§ SHORT EXERCISE:
In the CES 2004 show report, where was the Alon by Acarian/DeHavilland/Ampex/Prana Wire room located?

CES 2004- From the ears of Srajan Ebaen
With the French Metronome player, my second favorite room didn't sport the kind of no-compromise digital front-end the Audiopax exhibit benefitted from but seduced Ivette and me with a very similar, full-body flavor of transportation to elsewhere. It's that very real, very personal destination which the opening page of our site celebrates as the real reason why our audiophile species refuses to go extinct despite the global meteor-hit crisis of Home Theater and surround sound. To reiterate, we're not merely talking good sound which many rooms got right -- proper grammar, proper enunciation, even Movable Feast Hemingway-style profundity of message -- but also the consummate delivery of a master reader/orator whose special emphasis on certain words, certain pauses weaves the spell and uncovers new meaning, hidden connections, greater context: The Alon by Acarian/DeHavilland/Ampex/Prana Wire room in the second-to-last building of the right block in the Alexis Park.

§ DATA PROVIDED:
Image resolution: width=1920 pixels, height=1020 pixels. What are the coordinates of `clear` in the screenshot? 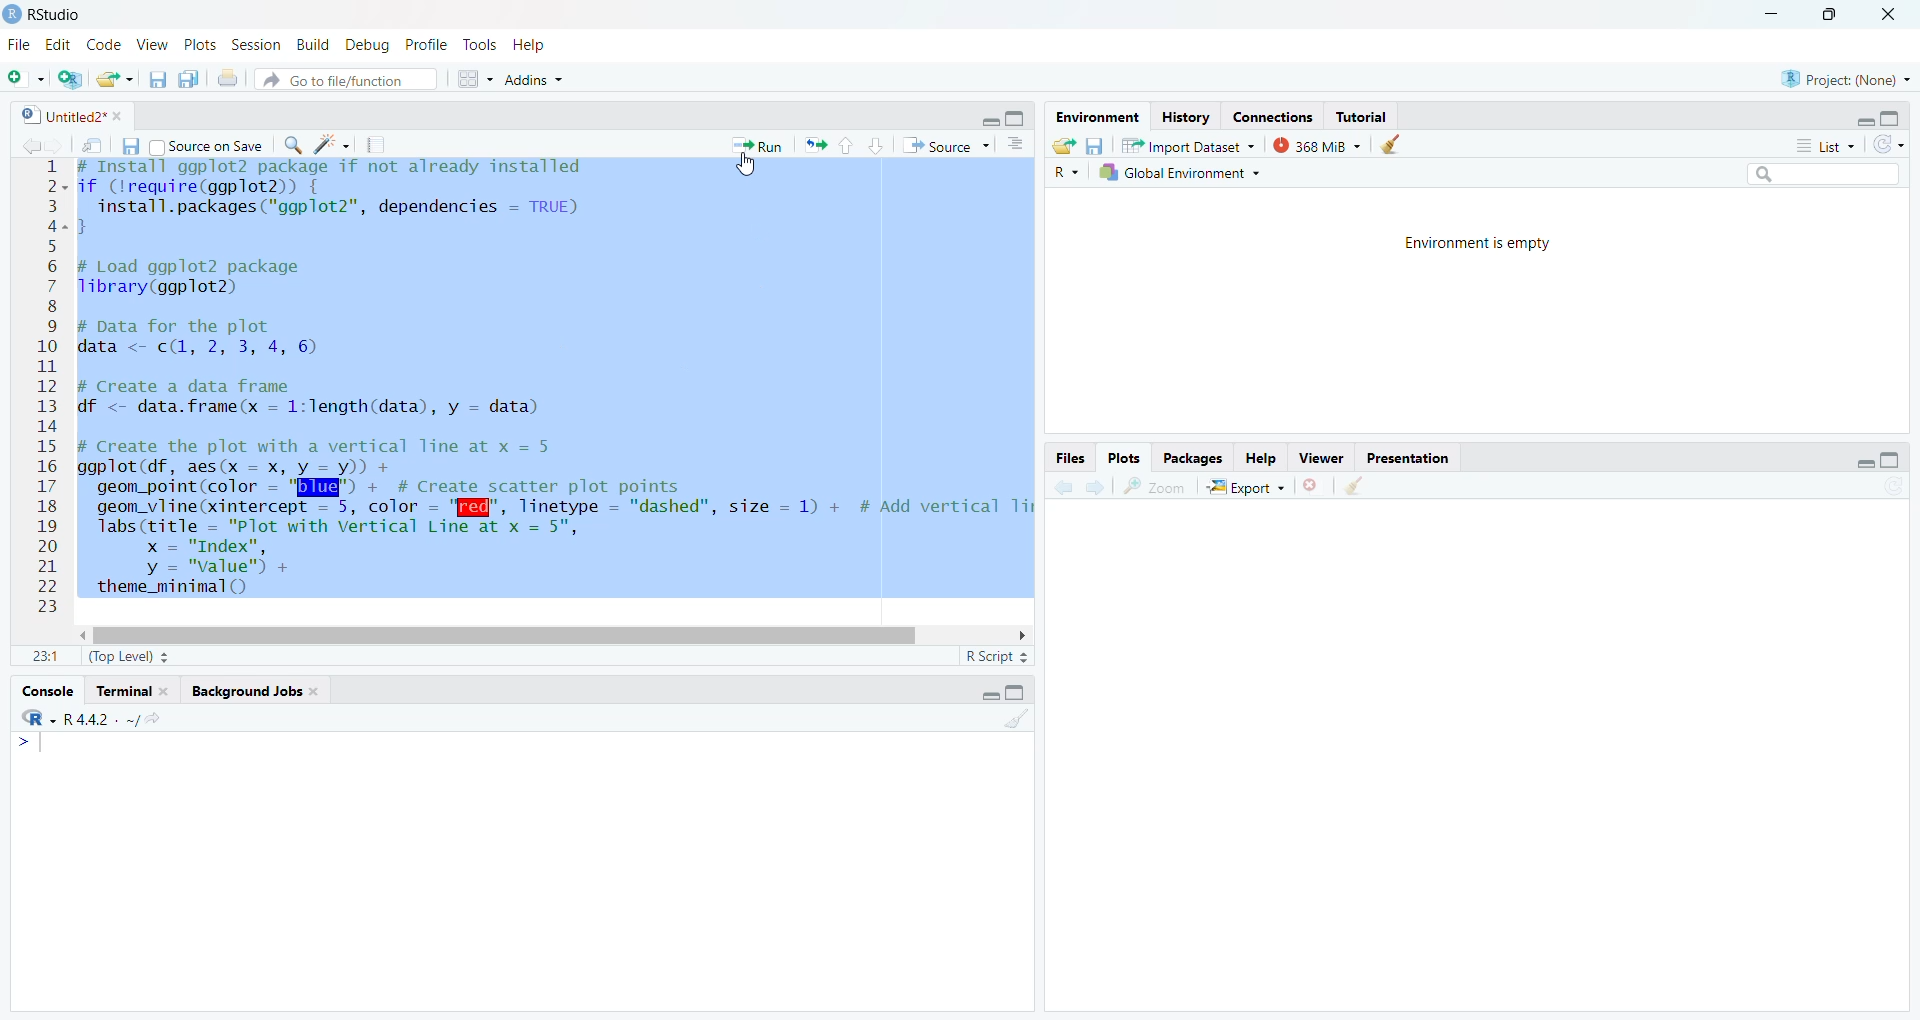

§ OUTPUT FOR THIS TASK:
It was in the second-to-last building of the right block in the Alexis Park.